## [REQUIREMENT]
Copy only the lines from the one with "Viewport: 641px width, 483px height." through the end of the records, exactly as they stand. No pictures belong in the copy.

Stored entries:
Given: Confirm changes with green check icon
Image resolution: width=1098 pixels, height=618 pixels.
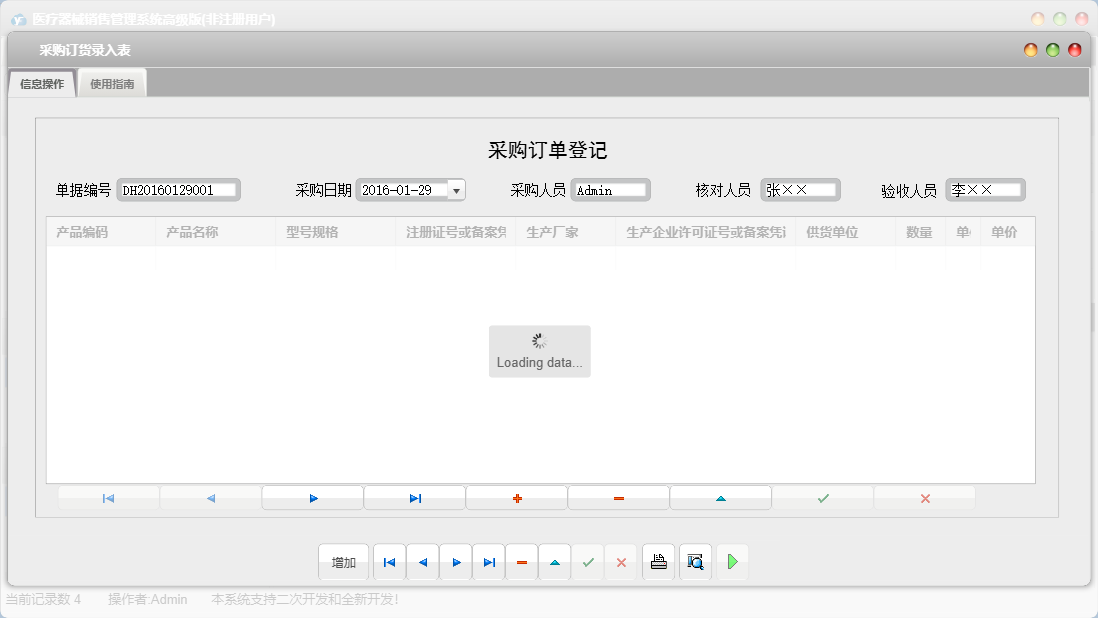Looking at the screenshot, I should [x=588, y=561].
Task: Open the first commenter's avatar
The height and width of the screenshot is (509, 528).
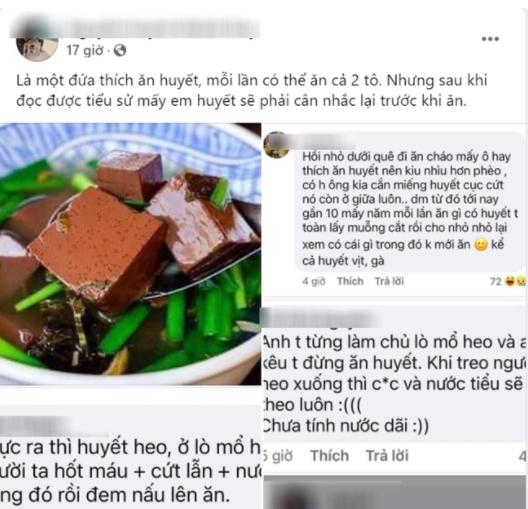Action: (276, 145)
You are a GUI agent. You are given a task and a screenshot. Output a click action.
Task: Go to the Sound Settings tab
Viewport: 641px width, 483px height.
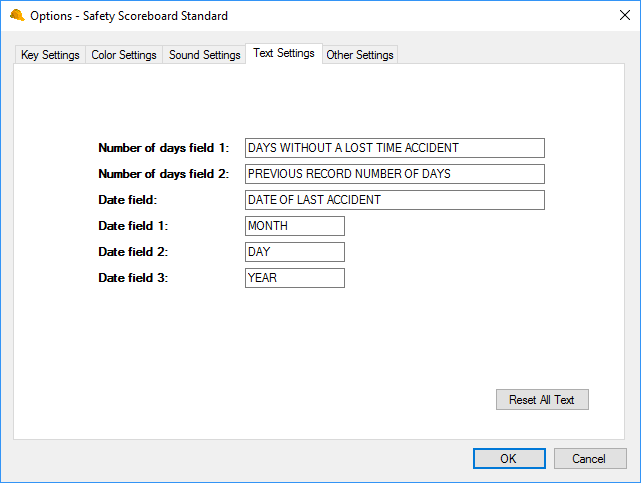[204, 55]
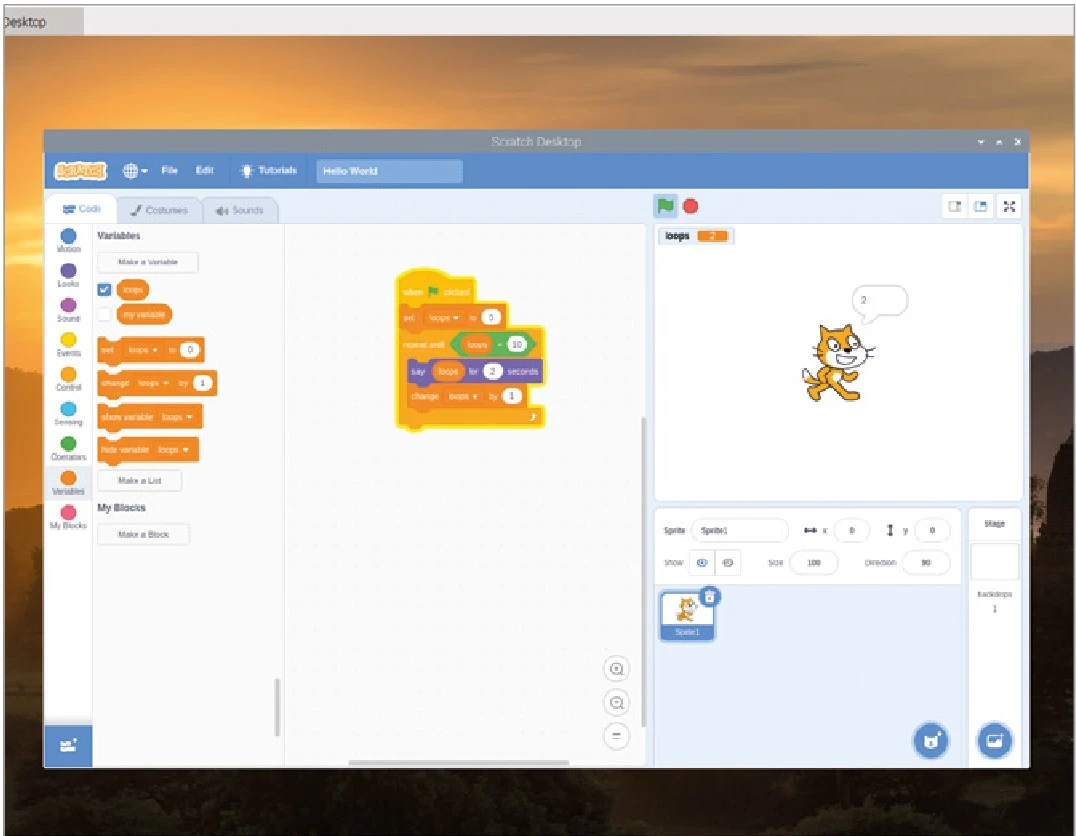Open the language globe dropdown

135,171
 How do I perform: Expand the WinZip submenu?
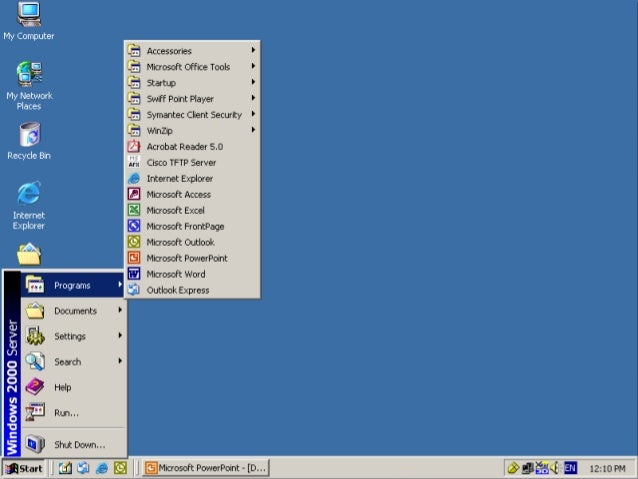point(190,131)
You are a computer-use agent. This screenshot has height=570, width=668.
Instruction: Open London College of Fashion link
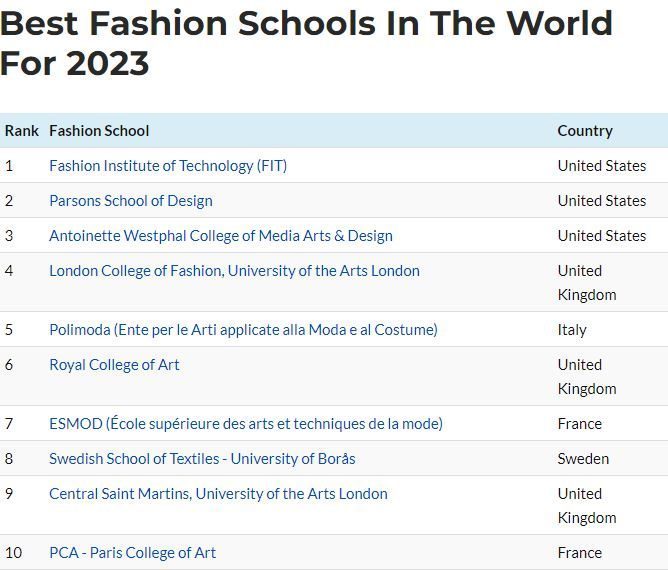point(234,271)
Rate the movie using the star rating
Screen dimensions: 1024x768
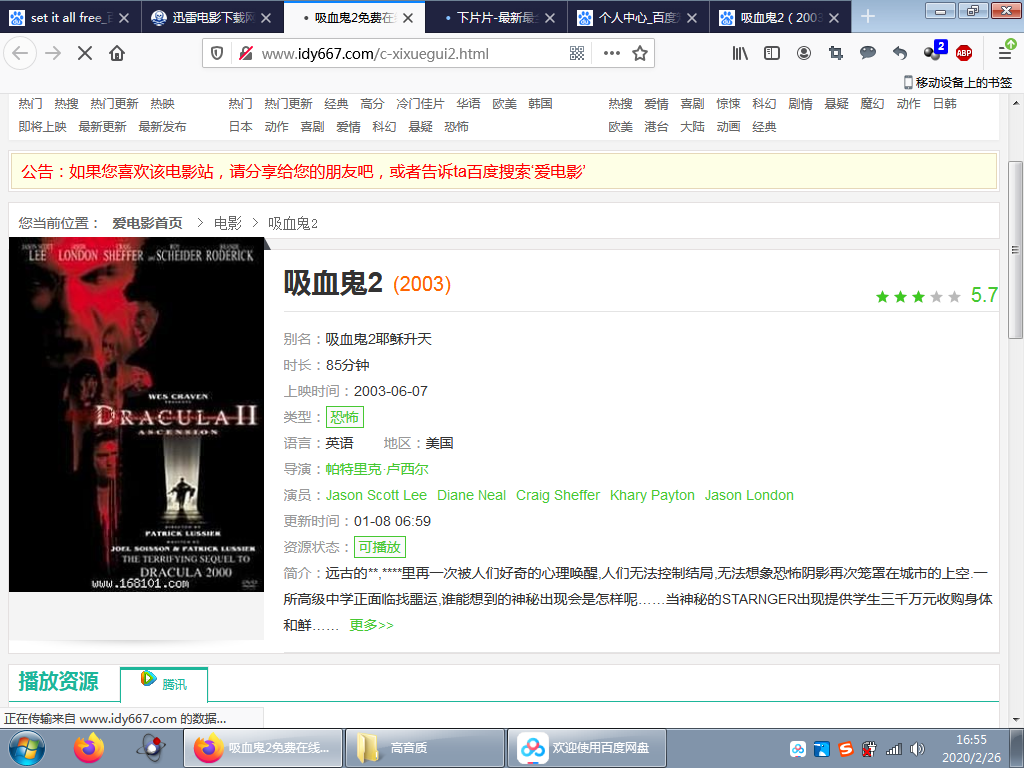916,296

## [RESULT BELOW]
Viewport: 641px width, 483px height.
[204, 55]
Open the language globe dropdown

135,171
 How do I perform: Expand the WinZip submenu?
point(190,131)
You are a computer-use agent. This screenshot has height=570, width=668.
Instruction: Open London College of Fashion link
point(234,271)
Rate the movie using the star rating
Screen dimensions: 1024x768
916,296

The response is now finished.